The Back Cover of From Fear to Freedom

Hitler had lost the war. His loyalists sought hiding in foreign countries. The Nuernberg trials exposed their devilish deeds to a shocked world. At Potsdam the Allies divided the Fatherland into four zones as Germans, hated by all nations, began rebuilding their devastated land.

There have been few reports about the suffering Germans had to endure after the war. The peace treaty, while giving hope to the West Germans, did not alleviate suffering for millions of East German refugees, forced from their homes by the Soviets. Starving and exhausted, few survived the treks during the harsh winter. Bodies of all ages littered frozen ditches, a toll of the elements and a sacrifice of Naziism which most of them had not supported.

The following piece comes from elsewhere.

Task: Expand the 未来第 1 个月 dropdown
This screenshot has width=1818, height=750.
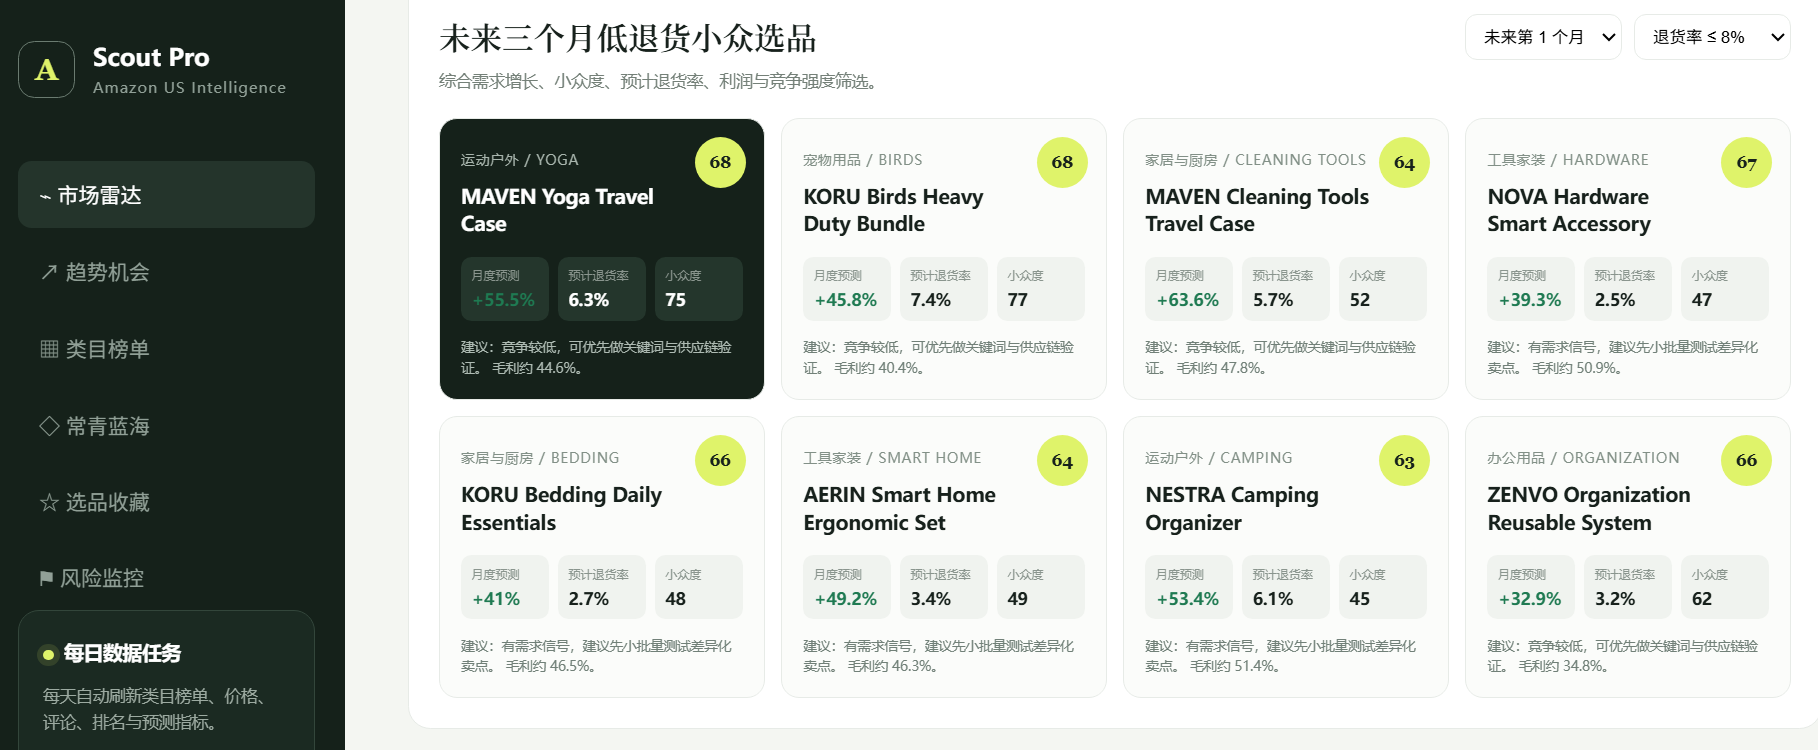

Emmy Guddat and her four children managed to arrive in the West despite near starvation and bodies riddled with boils only to move from one refugee camp to another. With God's help she had survived sixteen months of communism as told in the award-winning book "Refuge." With His help she would also survive the abusive West Germans who considered refugees scum and dirt. God preserved the entire family, including the father whose whereabouts were not known for over three years.

In this true account, Liane Guddat Brown completes a bridge between the Berlin refugee camp, the place where her first book "Refuge" ends, and the new home in the United States of America. The span is replete with starvation, heartache, fear, and search for relatives and freedom.